Na representação ao TCU e ao Ministério Público Federal, a bancada do Psol pede investigação sobre crimes de responsabilidade e improbidade administrativa praticados por Bolsonaro, Ribeiro e os pastores. "A troco de quê esses dois pastores, que não têm cargo no governo federal e não ocupam função pública, estariam legitimados pelo presidente Bolsonaro como interlocutores de prefeitos junto ao gabinete do ministro da Educação, que também é chefiado por um pastor? Temos o direito de saber qual a verdadeira história por trás desse trânsito livre e incidência direta em dinheiro público. O 'gabinete paralelo da Educação', criado pelo governo, afeta diretamente a distribuição dos recursos do FNDE (Fundo Nacional de Desenvolvimento da Educação)", disse a líder do partido na Câmara, Samia Bomfim (SP).
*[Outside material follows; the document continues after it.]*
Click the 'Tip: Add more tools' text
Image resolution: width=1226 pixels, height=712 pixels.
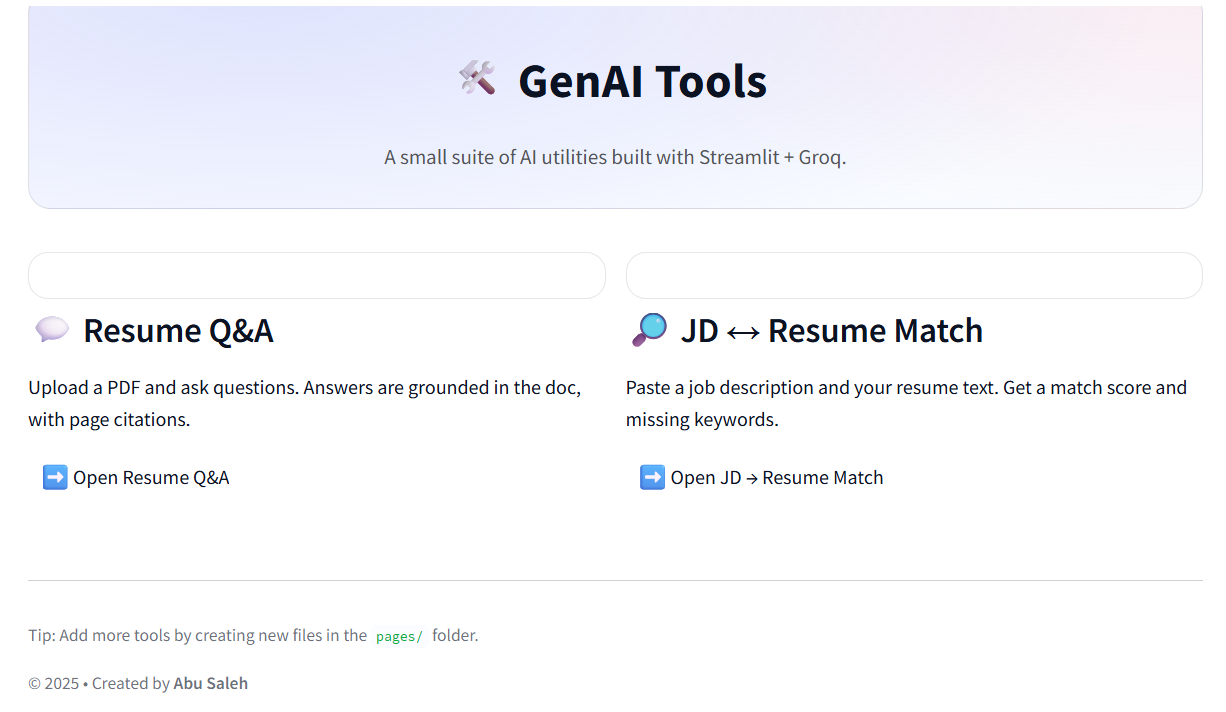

Já na representação feita à PGR, Alessandro Vieira, Felipe Rigoni, Tabata Amaral e Renan Ferreirinha sustentam que Ribeiro autoriza viagens de grupo de pastores em aviões da Força Aérea Brasileira e a participação deles em reuniões da pasta. "Cabe ao Ministério Público investigar se ocorreram transferências desses recursos destinados à educação para atender às demandas privadas dos pastores e do presidente da República. Soma-se, ainda, a suspeita de uso das dependências do MEC, recursos da instituição, e mobilização de equipes para atender a demandas de pastores e igrejas evangélicas”, afirmam.
ENQUANTO ISSO...
...MPF acusa o presidente de improbidade
O Ministério Público Federal (MPF) enviou à Justiça Federal em Brasília ação de improbidade administrativa contra o presidente Jair Bolsonaro e a ex-secretária parlamentar da Câmara dos Deputados Walderice Santos da Conceição, que ficou conhecida como “Wal do Açaí”. Walderice foi indicada por Bolsonaro, então deputado federal, em fevereiro de 2003, para ocupar o cargo de secretária parlamentar no seu gabinete, em Brasília, onde permaneceu lotada até agosto de 2018, quando foi exonerada, após o caso ser divulgado na imprensa. A mulher foi apontada como assessora fantasma do gabinete, pois trabalhava na residência do presidente e vendia açaí na cidade. Segundo a investigação, durante os 15 anos em que esteve comissionada, Walderice nunca esteve em Brasília, não exerceu qualquer função relacionada ao cargo e ainda prestava, com seu companheiro, Edenilson Nogueira Garcia, serviços de natureza particular para Bolsonaro, em especial nos cuidados com a casa e com os cachorros do chefe do Executivo na Vila Histórica de Mambucaba.